Lors de son passage à la Chambre des représentants ce lundi 24 juillet, Abdellatif Ouahbi a été interpellé par le député (USFP) Said Baaziz au sujet des actions du gouvernement en matière de réforme du Code de la famille, "un an après le discours royal qui appelle à dépasser les défaillances de la Moudawana".
Interrogé sur "ce que fait le gouvernement" à ce sujet, le ministre de la Justice à indiqué que "Sa Majesté le Roi en a parlé et c’est lui seul qui dispose de l’autorité de décider de l’élément temporel pour que nous puissions commencer les discussions publiquement. Et c’est lui seul qui nous dira sous quelle forme, et selon quelle procédure".
"Vous ne savez pas"
"Vous ne savez si nous avons travaillé sur la Moudawana ou pas", a souligné le ministre.

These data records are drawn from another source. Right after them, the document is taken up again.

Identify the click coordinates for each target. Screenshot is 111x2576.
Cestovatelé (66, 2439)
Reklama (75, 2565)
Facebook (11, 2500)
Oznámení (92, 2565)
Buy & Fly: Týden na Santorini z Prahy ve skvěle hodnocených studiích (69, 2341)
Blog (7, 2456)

"Ce n’est pas comme pour le Code pénal ou le Code de procédure civile, là il s’agit d’un sujet social sur lequel j’ai mon point de vue mais que d’autres ne partagent pas forcément. Je ne peux pas décider sur un sujet social plus grand ; c’est Sa Majesté le Roi qui peut le faire et qui peut décider, tant pour l’élément temporel que pour la forme. Est-ce que ce sera une commission, ou bien si la réforme sera octroyée au ministère de la Justice ou à un autre ministère etc."
"Ceci concerne le Roi, nous ne nous immisçons pas là-dedans et nous ne pouvons pas prendre l’initiative et dépasser Sa Majesté le Roi qui détient ce pouvoir social dans le domaine religieux", a conclu Abdellatif Ouahbi.